PROBLEM REQUIREMENTS → Please return the records exactly as they appear, starting at the first line of the records and ending at the line that contains "coord(139,37)", with both ends included.

•••••

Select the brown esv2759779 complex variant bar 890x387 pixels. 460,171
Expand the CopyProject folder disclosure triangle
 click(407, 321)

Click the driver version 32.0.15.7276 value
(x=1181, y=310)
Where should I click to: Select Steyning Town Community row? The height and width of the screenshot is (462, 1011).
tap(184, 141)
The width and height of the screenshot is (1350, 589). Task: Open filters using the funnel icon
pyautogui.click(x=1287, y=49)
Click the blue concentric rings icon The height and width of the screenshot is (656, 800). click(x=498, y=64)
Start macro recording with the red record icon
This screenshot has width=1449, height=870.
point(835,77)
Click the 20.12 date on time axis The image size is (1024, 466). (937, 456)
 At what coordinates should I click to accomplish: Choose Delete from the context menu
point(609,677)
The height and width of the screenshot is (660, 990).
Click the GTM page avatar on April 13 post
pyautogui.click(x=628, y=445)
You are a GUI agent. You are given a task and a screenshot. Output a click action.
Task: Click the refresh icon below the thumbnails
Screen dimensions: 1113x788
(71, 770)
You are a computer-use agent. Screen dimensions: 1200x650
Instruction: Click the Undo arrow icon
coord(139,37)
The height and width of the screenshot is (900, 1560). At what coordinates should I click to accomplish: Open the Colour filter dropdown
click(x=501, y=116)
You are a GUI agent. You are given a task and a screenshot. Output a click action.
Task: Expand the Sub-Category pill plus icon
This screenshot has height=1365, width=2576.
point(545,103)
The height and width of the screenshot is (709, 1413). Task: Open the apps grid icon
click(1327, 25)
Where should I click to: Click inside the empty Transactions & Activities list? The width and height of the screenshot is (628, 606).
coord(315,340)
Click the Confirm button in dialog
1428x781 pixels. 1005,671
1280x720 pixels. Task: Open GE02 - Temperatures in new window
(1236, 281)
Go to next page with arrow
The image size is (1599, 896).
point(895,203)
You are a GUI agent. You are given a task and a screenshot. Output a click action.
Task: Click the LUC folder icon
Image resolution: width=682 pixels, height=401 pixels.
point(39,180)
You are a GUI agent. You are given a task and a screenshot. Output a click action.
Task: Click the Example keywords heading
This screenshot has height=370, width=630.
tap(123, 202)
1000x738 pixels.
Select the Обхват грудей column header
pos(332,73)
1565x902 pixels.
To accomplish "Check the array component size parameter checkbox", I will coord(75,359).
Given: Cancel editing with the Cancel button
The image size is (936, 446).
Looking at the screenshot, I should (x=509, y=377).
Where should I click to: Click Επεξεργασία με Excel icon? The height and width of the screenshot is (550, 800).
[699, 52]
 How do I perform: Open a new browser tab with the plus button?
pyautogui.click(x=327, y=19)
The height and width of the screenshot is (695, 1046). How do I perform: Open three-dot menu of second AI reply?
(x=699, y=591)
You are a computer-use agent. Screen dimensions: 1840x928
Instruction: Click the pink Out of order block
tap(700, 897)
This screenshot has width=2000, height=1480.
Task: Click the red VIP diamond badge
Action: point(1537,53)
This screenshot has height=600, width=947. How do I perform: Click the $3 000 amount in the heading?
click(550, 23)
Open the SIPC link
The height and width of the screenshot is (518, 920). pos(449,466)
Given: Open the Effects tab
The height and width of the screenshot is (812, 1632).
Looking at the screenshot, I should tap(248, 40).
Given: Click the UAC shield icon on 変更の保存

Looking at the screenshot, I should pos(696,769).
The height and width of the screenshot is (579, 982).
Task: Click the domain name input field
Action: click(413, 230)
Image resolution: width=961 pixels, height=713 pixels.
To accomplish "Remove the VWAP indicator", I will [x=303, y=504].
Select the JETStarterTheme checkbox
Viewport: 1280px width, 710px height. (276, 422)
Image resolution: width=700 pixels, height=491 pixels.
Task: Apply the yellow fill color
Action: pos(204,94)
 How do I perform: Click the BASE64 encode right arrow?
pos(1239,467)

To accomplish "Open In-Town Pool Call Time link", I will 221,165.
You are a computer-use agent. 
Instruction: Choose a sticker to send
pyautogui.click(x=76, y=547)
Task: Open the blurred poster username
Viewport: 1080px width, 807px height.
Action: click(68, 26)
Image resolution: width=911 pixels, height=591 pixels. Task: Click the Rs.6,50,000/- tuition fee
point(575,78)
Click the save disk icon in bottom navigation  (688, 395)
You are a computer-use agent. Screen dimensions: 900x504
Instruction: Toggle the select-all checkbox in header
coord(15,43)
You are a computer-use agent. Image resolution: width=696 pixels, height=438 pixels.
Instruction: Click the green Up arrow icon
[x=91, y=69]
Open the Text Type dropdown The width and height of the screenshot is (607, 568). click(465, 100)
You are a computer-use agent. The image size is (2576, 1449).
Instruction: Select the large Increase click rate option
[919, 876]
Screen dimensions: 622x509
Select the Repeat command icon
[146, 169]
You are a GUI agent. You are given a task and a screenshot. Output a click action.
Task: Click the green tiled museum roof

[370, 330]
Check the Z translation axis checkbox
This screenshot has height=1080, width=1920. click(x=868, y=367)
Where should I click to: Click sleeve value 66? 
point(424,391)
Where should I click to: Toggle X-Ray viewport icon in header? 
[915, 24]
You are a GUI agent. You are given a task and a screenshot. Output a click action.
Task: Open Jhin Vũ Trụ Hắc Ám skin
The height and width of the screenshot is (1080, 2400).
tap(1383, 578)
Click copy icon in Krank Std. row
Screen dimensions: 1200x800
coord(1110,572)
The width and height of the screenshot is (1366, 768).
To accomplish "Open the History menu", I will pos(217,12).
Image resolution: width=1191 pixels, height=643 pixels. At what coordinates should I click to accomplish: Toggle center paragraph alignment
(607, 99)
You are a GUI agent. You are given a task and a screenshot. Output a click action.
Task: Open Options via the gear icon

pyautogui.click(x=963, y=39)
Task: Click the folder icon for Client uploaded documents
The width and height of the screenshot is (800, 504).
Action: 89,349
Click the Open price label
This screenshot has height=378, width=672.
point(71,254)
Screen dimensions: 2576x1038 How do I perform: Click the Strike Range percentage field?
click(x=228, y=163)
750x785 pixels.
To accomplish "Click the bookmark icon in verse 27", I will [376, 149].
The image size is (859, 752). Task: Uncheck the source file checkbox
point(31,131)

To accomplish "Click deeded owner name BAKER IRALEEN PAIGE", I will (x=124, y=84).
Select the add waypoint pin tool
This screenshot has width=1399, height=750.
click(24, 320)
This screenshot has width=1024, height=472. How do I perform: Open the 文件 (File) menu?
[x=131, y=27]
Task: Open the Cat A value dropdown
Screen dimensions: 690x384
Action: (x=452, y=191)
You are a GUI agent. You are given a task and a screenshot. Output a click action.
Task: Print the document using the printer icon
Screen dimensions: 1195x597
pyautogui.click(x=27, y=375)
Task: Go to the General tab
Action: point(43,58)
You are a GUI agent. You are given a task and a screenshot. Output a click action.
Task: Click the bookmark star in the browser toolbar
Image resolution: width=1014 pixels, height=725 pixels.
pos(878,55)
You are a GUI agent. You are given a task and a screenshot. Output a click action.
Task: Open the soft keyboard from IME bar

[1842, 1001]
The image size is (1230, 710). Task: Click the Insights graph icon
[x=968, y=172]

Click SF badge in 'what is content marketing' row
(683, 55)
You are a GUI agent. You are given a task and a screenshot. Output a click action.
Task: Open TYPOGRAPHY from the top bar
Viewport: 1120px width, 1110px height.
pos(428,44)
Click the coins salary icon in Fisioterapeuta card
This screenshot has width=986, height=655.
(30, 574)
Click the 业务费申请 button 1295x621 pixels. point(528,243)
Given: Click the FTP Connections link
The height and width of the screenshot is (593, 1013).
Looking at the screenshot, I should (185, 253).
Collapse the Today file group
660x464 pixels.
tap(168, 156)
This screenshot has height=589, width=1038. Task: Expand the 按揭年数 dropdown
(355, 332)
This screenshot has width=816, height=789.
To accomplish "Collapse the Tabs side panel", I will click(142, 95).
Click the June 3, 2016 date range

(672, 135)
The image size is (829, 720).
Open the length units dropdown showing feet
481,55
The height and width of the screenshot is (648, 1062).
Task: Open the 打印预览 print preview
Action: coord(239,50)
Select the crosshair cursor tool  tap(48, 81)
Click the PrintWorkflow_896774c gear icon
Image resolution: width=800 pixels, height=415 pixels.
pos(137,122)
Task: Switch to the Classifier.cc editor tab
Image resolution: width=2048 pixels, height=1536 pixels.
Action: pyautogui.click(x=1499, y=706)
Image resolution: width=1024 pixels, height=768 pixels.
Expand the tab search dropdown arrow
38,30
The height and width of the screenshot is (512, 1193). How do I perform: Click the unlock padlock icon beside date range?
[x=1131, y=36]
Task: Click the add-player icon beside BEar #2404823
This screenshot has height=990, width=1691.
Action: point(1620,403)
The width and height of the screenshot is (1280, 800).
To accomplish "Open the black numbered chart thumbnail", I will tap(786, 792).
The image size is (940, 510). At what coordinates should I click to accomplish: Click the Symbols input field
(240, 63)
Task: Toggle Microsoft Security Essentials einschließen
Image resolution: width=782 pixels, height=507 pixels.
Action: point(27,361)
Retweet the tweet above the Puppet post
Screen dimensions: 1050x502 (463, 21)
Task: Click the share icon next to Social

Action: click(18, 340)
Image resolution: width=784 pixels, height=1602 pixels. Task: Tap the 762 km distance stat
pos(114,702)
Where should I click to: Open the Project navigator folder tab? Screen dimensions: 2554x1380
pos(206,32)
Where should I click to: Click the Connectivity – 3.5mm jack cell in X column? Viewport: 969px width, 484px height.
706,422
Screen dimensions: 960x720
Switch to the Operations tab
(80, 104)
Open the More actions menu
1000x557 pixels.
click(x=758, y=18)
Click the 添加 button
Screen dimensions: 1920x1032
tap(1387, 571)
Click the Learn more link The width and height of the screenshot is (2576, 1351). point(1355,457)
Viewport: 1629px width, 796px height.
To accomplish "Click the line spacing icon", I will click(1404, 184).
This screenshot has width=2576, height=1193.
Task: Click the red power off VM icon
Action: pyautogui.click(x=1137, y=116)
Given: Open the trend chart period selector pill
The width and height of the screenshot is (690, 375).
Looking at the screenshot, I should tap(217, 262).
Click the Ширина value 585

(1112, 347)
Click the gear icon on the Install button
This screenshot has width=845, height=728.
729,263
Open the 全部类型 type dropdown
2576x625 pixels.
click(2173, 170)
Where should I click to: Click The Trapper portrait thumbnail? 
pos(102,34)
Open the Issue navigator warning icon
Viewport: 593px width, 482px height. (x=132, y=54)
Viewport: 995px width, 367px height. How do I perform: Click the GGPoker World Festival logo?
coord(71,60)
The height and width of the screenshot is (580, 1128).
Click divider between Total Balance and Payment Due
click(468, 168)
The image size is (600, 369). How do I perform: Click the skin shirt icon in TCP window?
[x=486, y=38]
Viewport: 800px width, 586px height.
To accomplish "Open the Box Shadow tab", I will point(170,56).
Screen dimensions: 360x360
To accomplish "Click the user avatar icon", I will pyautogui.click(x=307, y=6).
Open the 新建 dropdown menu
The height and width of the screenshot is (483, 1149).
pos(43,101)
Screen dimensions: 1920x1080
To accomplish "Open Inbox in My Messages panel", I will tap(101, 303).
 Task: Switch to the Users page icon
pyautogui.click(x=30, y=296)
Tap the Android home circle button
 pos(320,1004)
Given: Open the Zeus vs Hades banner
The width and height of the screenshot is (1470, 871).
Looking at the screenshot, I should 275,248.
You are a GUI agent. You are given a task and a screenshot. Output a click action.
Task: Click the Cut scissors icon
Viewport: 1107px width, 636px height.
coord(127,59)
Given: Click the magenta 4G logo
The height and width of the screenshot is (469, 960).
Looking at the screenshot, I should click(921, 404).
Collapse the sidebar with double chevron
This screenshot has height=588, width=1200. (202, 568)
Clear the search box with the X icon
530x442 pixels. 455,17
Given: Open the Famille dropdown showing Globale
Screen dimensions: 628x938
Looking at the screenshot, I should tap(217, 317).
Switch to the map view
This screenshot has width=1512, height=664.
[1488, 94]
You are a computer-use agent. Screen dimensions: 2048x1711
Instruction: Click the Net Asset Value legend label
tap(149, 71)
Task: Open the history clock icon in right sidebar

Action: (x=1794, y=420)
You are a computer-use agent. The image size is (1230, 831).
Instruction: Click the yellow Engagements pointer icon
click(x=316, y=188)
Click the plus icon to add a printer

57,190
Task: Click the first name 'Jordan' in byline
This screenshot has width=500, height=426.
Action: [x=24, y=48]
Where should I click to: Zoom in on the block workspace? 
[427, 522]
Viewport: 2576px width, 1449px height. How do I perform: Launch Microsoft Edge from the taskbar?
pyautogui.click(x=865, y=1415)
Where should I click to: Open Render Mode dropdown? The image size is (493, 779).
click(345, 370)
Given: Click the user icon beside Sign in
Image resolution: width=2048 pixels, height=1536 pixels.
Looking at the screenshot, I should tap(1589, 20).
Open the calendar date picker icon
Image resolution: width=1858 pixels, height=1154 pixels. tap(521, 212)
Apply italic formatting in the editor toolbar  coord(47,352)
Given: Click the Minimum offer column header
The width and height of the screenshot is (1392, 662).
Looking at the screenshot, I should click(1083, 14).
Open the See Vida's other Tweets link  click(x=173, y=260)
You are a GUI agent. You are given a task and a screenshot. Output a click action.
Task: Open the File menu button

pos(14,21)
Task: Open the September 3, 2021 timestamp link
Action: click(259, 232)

•••••

OUTPUT FOR THIS TASK →
Select the brown esv2759779 complex variant bar 890x387 pixels. 460,171
Expand the CopyProject folder disclosure triangle
 click(407, 321)

Click the driver version 32.0.15.7276 value
(x=1181, y=310)
Where should I click to: Select Steyning Town Community row? The height and width of the screenshot is (462, 1011).
tap(184, 141)
The width and height of the screenshot is (1350, 589). Task: Open filters using the funnel icon
pyautogui.click(x=1287, y=49)
Click the blue concentric rings icon The height and width of the screenshot is (656, 800). click(x=498, y=64)
Start macro recording with the red record icon
This screenshot has width=1449, height=870.
point(835,77)
Click the 20.12 date on time axis The image size is (1024, 466). (937, 456)
 At what coordinates should I click to accomplish: Choose Delete from the context menu
point(609,677)
The height and width of the screenshot is (660, 990).
Click the GTM page avatar on April 13 post
pyautogui.click(x=628, y=445)
You are a GUI agent. You are given a task and a screenshot. Output a click action.
Task: Click the refresh icon below the thumbnails
Screen dimensions: 1113x788
(71, 770)
You are a computer-use agent. Screen dimensions: 1200x650
Instruction: Click the Undo arrow icon
coord(139,37)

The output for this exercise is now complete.